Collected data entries
==*==

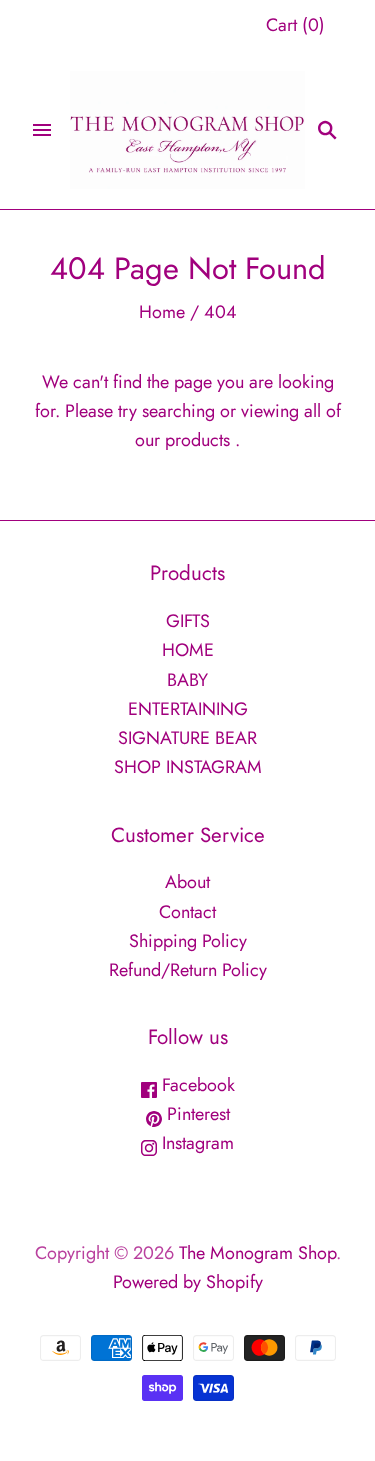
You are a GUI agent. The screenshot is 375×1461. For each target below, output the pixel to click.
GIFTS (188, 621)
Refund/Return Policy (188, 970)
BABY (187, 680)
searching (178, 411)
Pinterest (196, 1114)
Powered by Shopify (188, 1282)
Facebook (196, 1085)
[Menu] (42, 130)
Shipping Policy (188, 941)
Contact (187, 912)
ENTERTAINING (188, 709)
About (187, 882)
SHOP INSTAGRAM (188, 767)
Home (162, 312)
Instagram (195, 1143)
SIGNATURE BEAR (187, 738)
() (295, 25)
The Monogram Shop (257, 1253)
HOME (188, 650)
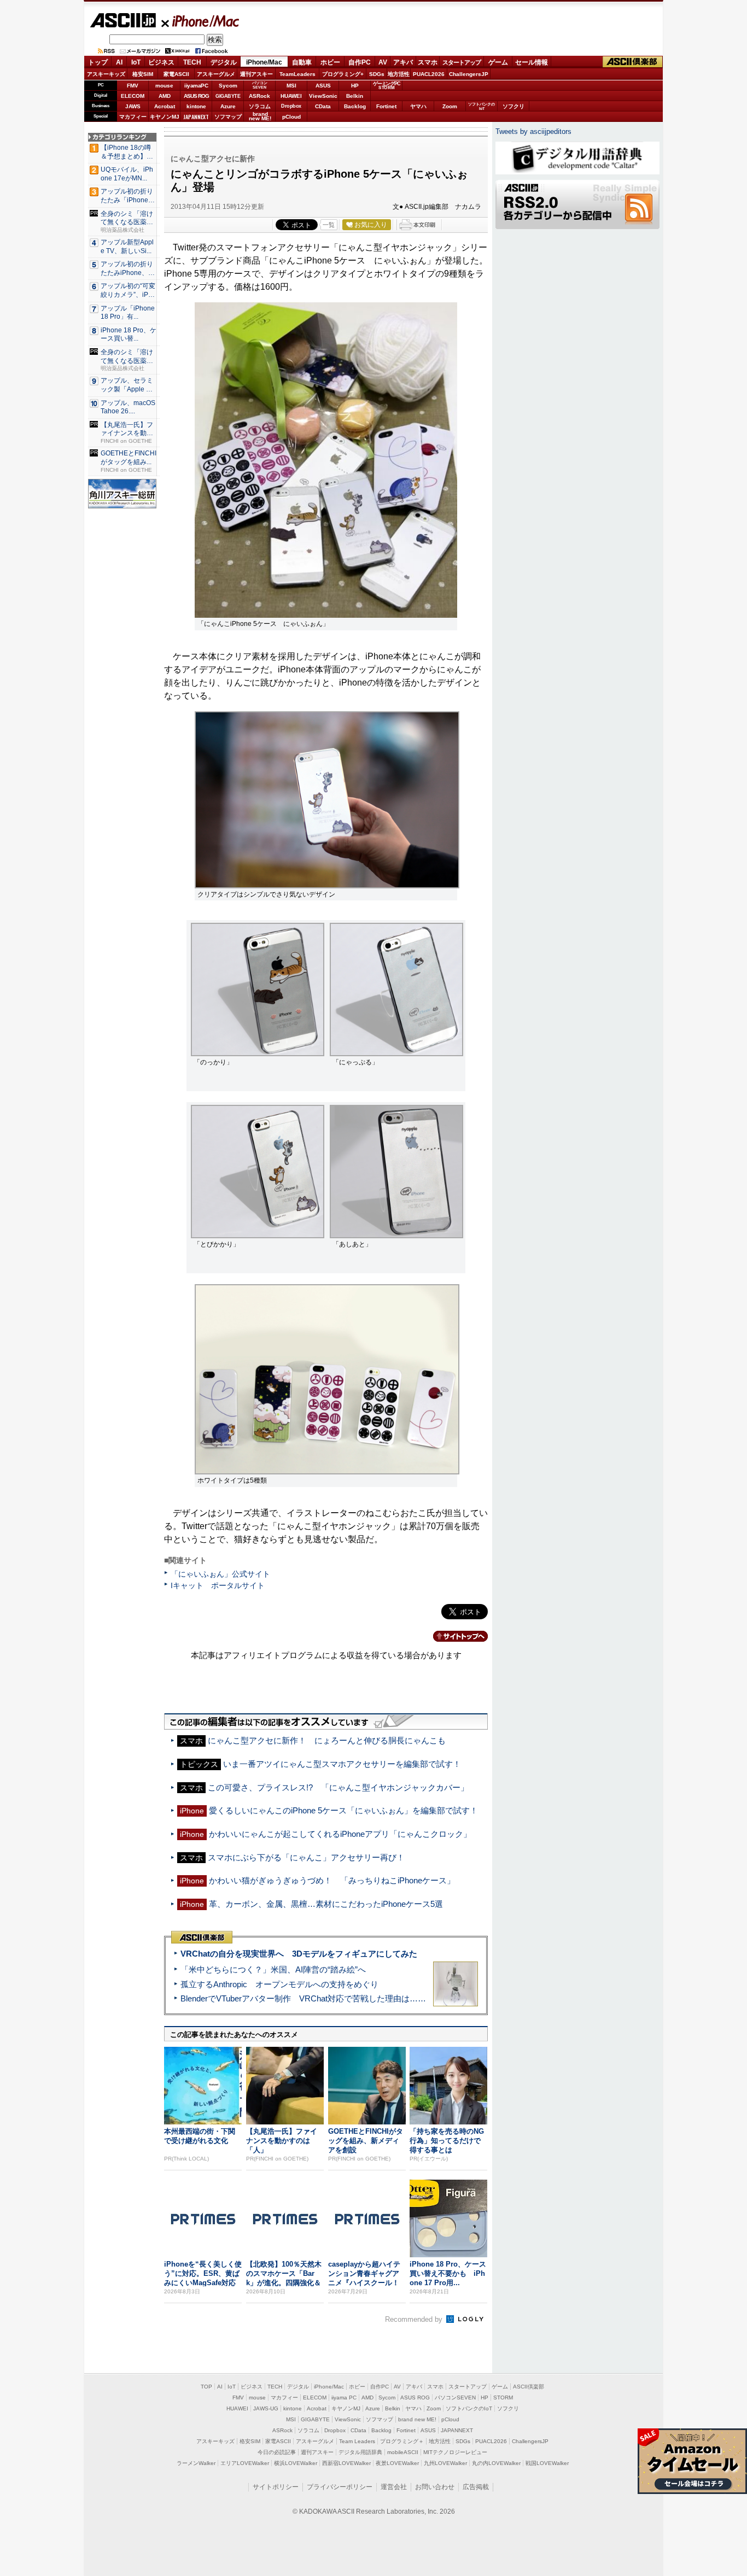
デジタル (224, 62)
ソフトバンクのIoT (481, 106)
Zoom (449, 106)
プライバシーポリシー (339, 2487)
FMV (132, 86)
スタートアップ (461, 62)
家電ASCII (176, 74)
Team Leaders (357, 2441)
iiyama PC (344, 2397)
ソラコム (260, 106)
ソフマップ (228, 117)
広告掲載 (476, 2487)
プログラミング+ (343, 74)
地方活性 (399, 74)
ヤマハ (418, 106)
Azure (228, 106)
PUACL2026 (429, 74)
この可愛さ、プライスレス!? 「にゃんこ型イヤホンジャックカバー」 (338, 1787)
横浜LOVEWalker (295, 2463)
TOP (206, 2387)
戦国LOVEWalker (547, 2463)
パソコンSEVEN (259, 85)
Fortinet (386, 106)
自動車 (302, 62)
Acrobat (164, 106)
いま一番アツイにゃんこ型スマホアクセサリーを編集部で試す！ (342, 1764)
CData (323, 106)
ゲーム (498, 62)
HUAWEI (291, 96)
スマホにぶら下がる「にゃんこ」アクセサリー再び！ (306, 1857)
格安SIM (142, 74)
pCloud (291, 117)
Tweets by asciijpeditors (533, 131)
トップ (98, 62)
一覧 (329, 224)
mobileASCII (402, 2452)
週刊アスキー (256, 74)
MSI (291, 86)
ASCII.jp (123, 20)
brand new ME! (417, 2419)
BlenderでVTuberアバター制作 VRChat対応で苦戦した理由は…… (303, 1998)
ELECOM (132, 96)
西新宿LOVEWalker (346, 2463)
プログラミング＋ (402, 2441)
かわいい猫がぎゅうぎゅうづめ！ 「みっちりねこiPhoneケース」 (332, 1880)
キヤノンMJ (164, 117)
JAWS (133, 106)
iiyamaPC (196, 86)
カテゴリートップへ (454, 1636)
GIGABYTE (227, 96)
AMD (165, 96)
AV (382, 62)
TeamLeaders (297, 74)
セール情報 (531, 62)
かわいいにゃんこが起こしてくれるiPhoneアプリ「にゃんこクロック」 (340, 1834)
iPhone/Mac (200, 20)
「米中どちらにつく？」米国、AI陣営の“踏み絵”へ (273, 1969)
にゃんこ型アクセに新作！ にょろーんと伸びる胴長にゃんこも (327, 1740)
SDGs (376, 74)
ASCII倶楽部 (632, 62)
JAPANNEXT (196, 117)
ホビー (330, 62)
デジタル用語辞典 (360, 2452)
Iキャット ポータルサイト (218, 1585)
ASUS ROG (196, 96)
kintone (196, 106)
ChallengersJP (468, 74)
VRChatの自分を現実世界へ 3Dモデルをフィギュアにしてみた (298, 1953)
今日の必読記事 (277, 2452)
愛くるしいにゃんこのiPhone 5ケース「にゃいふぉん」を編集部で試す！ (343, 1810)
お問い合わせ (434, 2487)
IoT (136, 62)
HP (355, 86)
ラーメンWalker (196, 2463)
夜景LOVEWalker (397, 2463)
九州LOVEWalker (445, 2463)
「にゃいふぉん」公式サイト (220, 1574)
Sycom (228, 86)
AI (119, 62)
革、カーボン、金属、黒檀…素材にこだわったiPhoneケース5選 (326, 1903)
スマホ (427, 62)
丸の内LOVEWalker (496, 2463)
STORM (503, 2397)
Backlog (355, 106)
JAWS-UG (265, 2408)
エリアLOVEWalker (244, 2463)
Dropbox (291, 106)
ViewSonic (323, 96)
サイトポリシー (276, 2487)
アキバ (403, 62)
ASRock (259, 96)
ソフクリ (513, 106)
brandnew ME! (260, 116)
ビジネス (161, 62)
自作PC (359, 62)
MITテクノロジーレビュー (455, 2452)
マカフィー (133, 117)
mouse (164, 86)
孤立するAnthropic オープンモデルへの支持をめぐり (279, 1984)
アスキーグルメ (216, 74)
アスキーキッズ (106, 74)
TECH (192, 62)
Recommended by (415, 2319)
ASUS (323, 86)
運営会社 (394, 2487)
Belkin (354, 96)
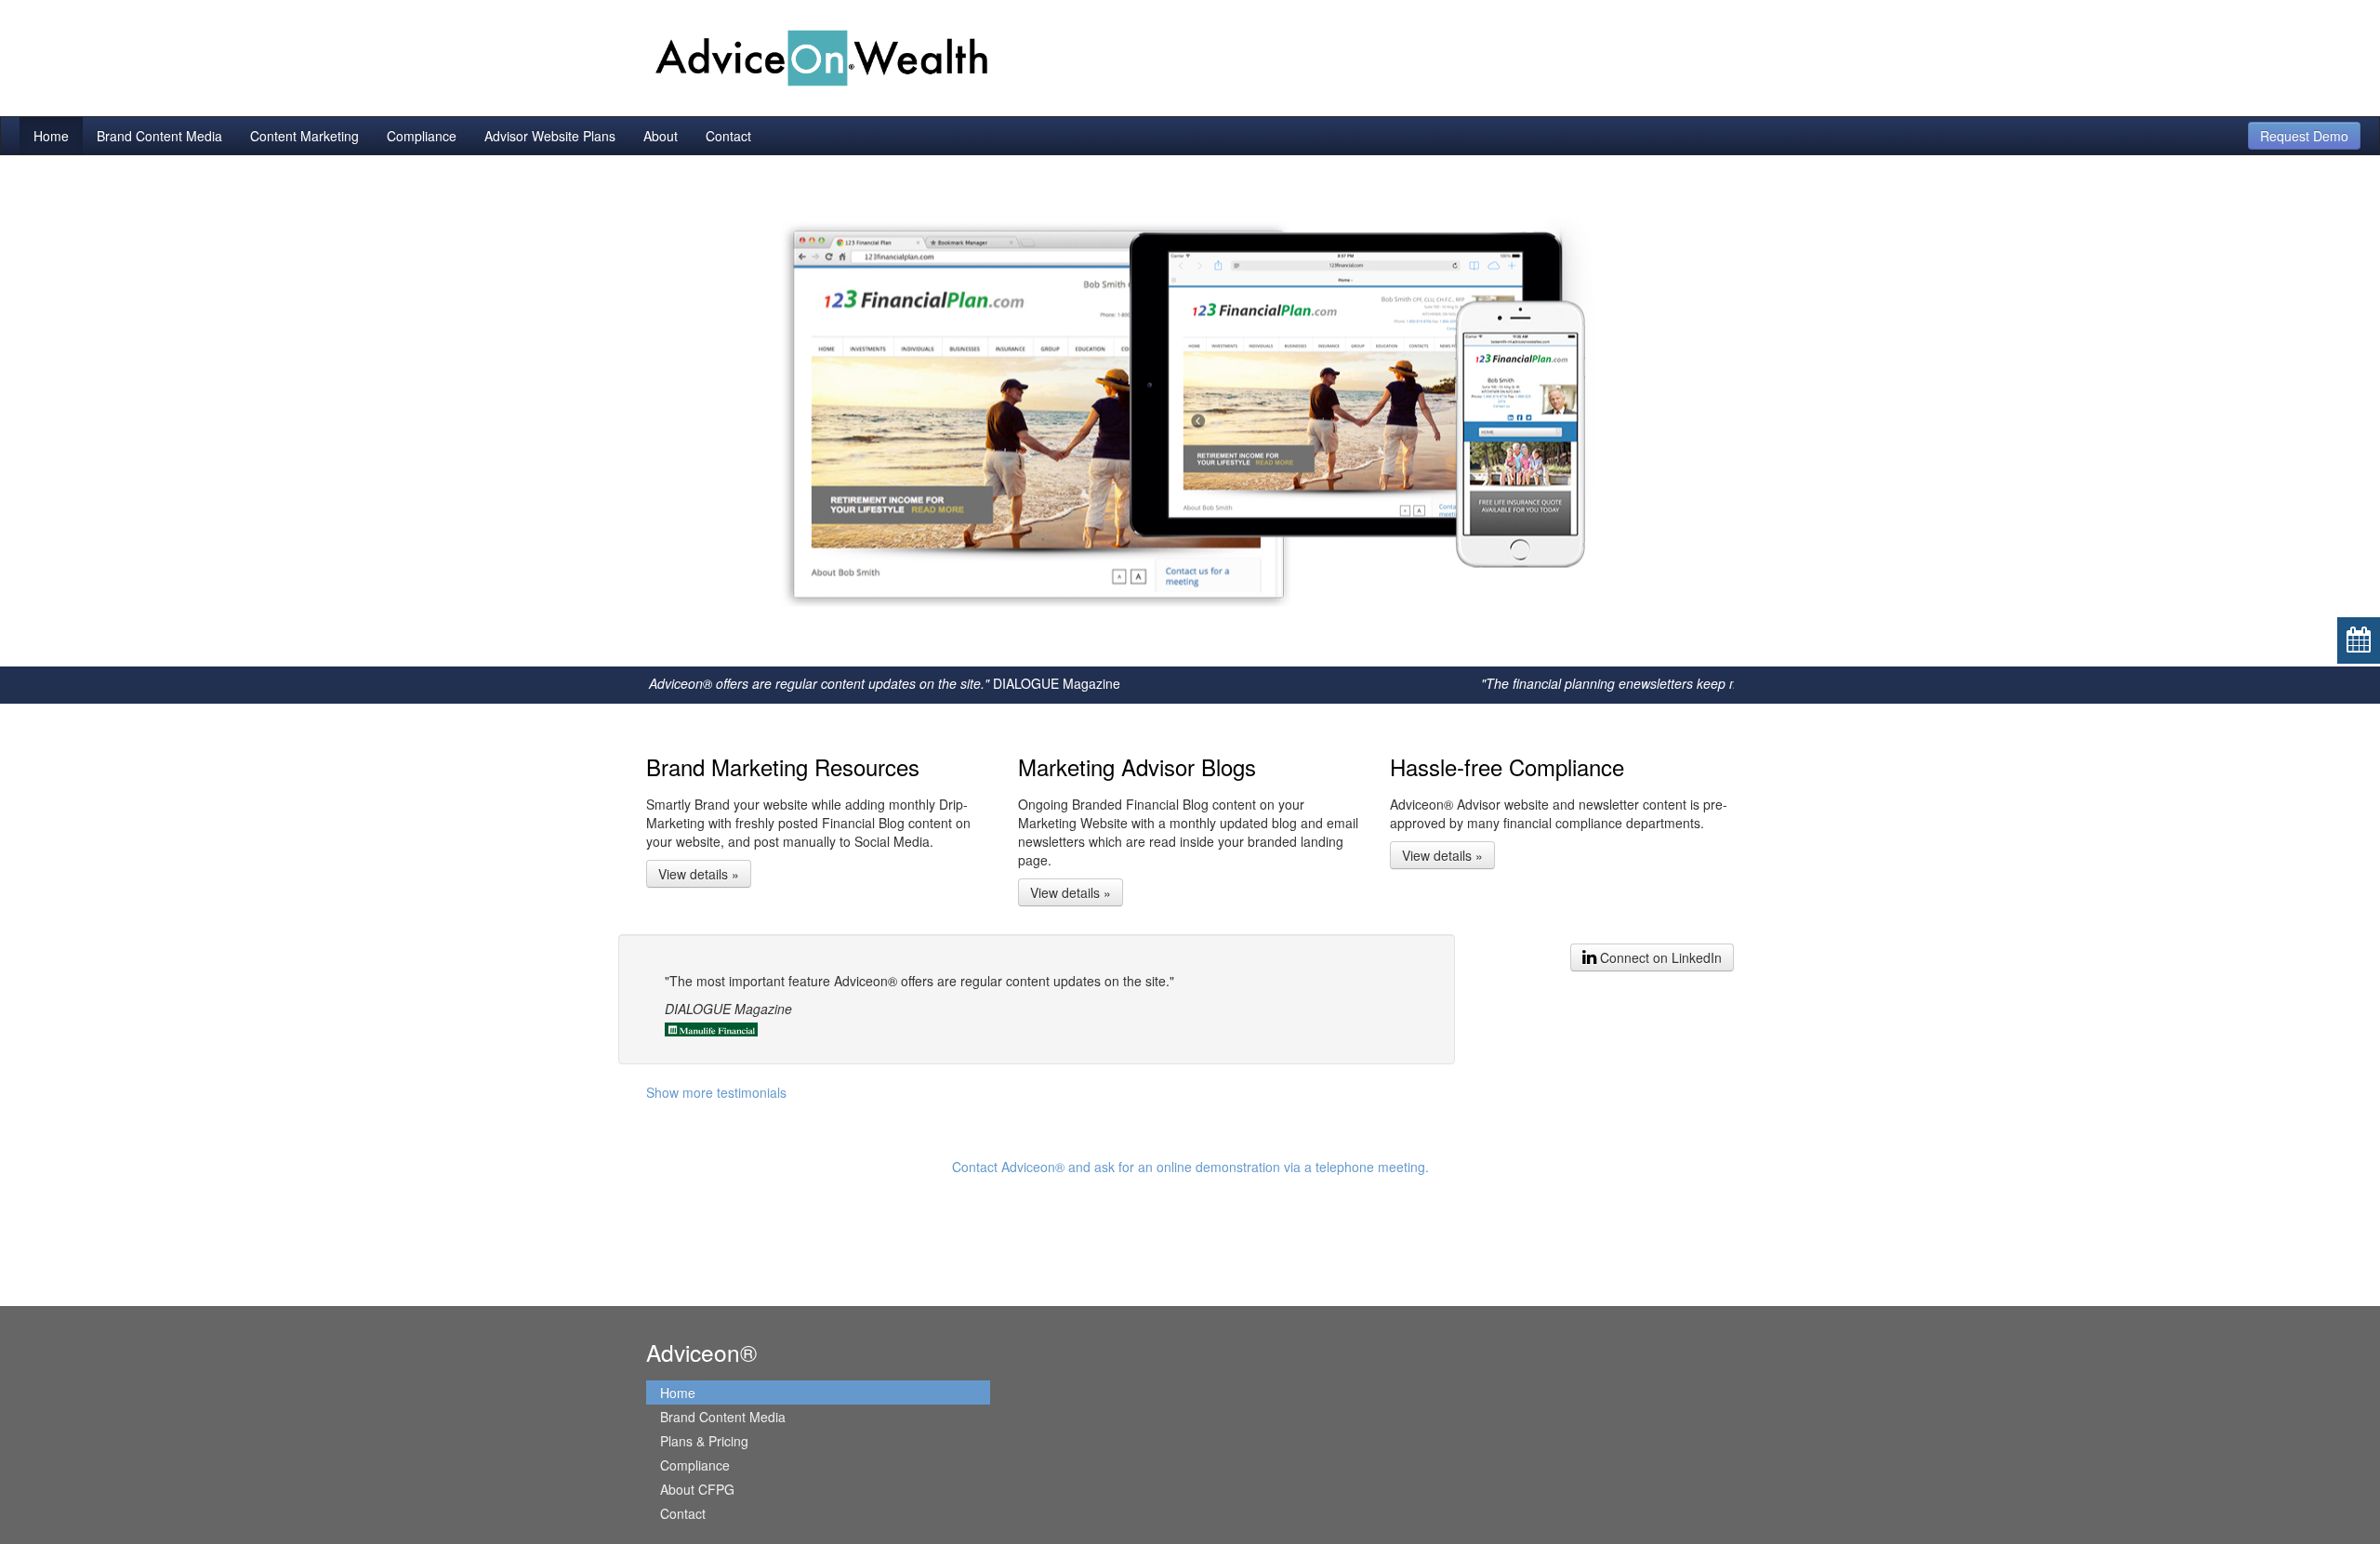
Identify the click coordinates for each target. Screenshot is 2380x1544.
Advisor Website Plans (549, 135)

==*==

WHAT THE TASK REQUIRES:
What is needed is a verbatim copy of every line in the records above from the one containing "ASUS ROG (196, 96)" down to the one containing "AI (119, 62)", both included, and nothing more.

COMPLETED TASK:
ASUS ROG (196, 96)
kintone (196, 106)
ChallengersJP (468, 74)
VRChatの自分を現実世界へ 3Dモデルをフィギュアにしてみた (298, 1953)
今日の必読記事 (277, 2452)
愛くるしいにゃんこのiPhone 5ケース「にゃいふぉん」を編集部で試す！ (343, 1810)
お問い合わせ (434, 2487)
IoT (136, 62)
HP (355, 86)
ラーメンWalker (196, 2463)
夜景LOVEWalker (397, 2463)
九州LOVEWalker (445, 2463)
「にゃいふぉん」公式サイト (220, 1574)
Sycom (228, 86)
AI (119, 62)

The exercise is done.